- _Problem description_
Please reproduce the lines from the one containing "Close the VOL indicator panel" through the end of the data below exactly as they stand, and omit all pictures.

----- Data supplied

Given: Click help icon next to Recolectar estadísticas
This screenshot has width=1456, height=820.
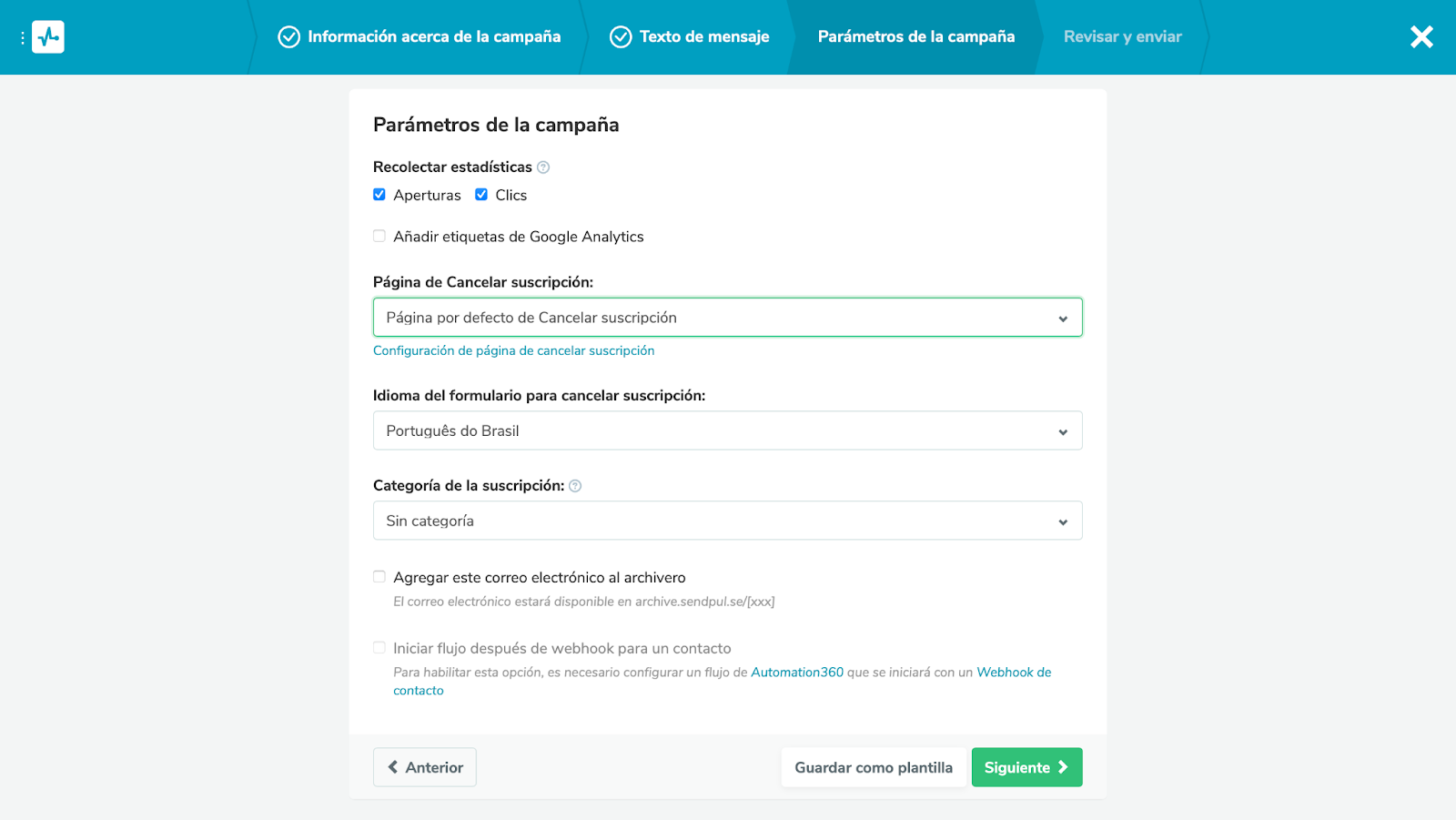Looking at the screenshot, I should click(x=543, y=167).
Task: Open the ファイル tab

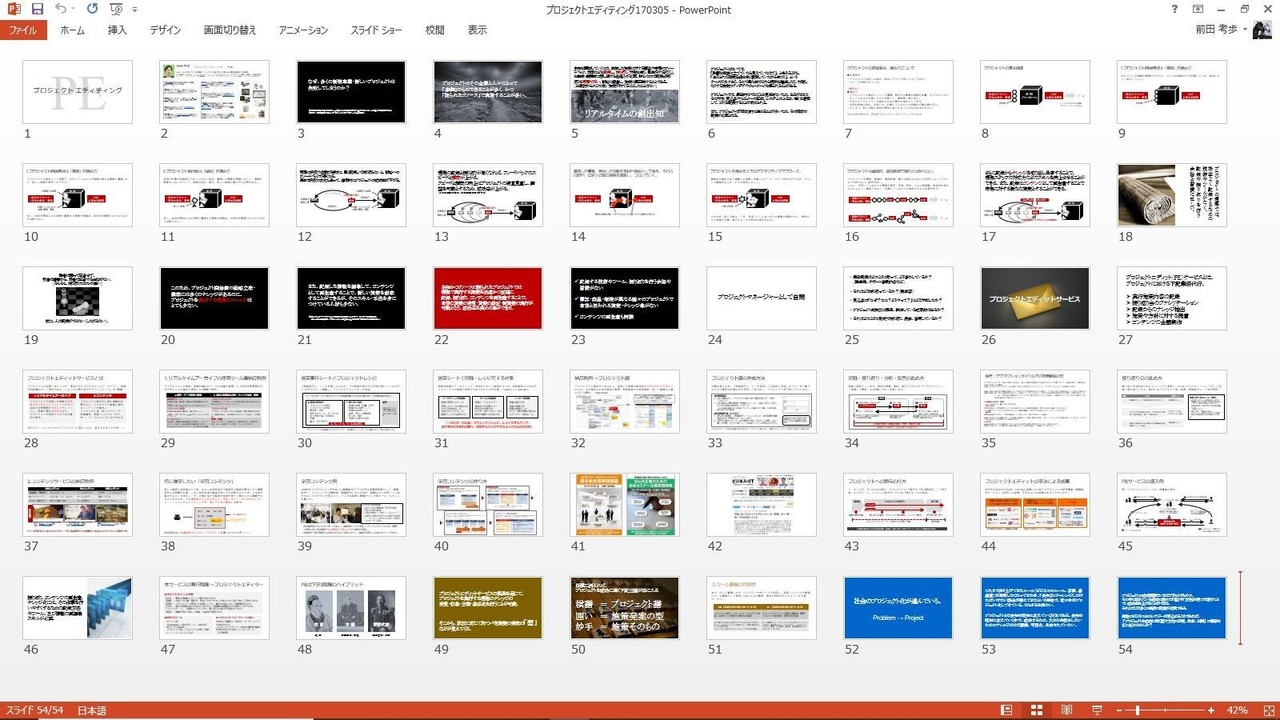Action: (x=23, y=30)
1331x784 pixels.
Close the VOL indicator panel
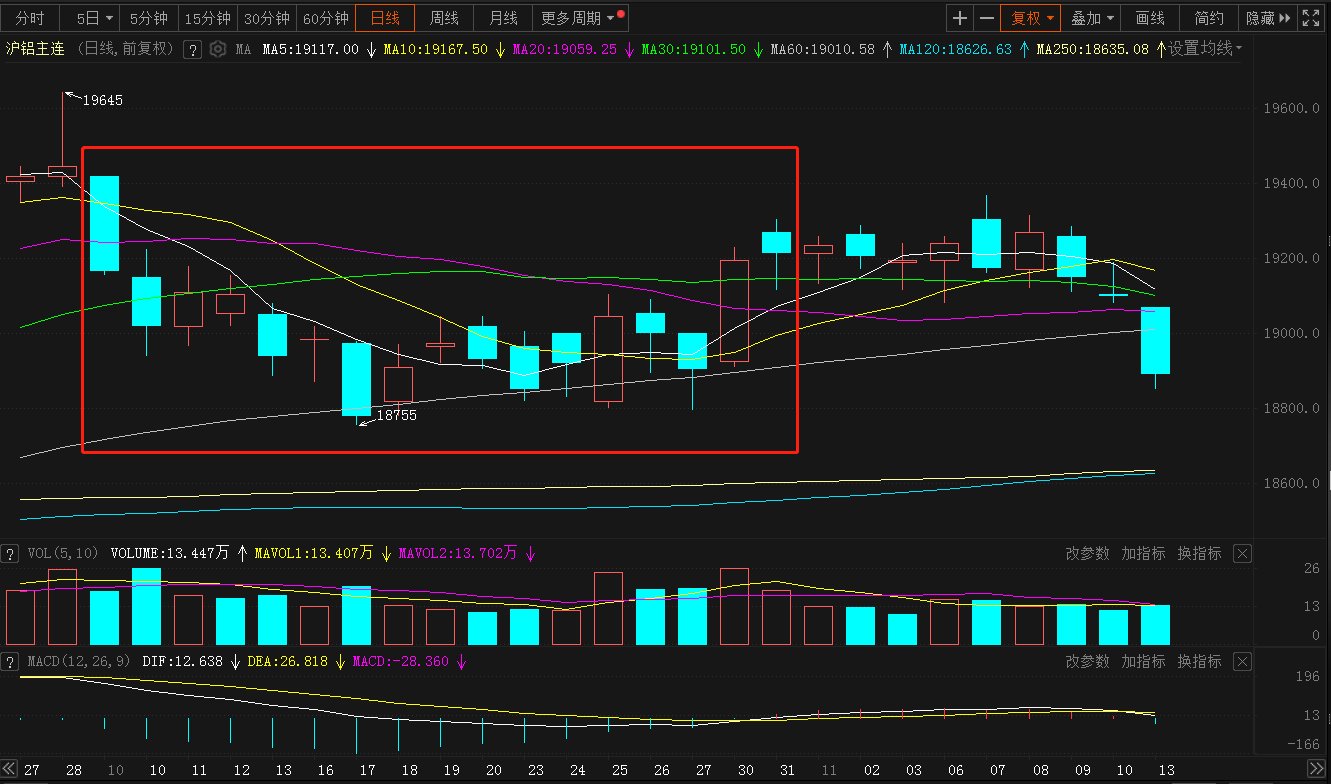click(1241, 554)
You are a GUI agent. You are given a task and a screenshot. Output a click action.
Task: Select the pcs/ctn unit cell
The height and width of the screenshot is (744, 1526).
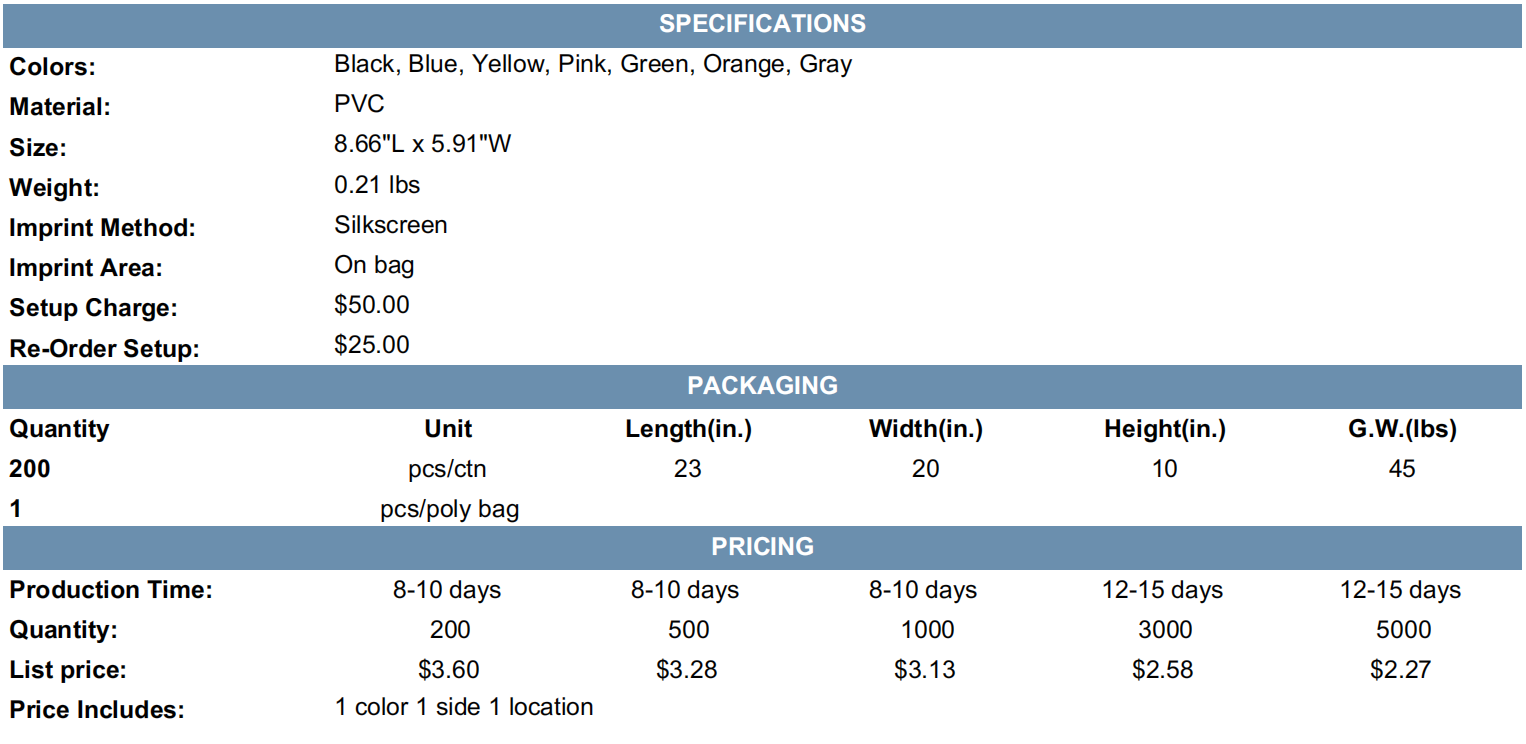tap(448, 469)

----------

- _Task answer_
Close the VOL indicator panel
click(1241, 554)
You are a GUI agent. You are given a task and a screenshot. Output a click action.
Task: Select the pcs/ctn unit cell
The height and width of the screenshot is (744, 1526).
tap(448, 469)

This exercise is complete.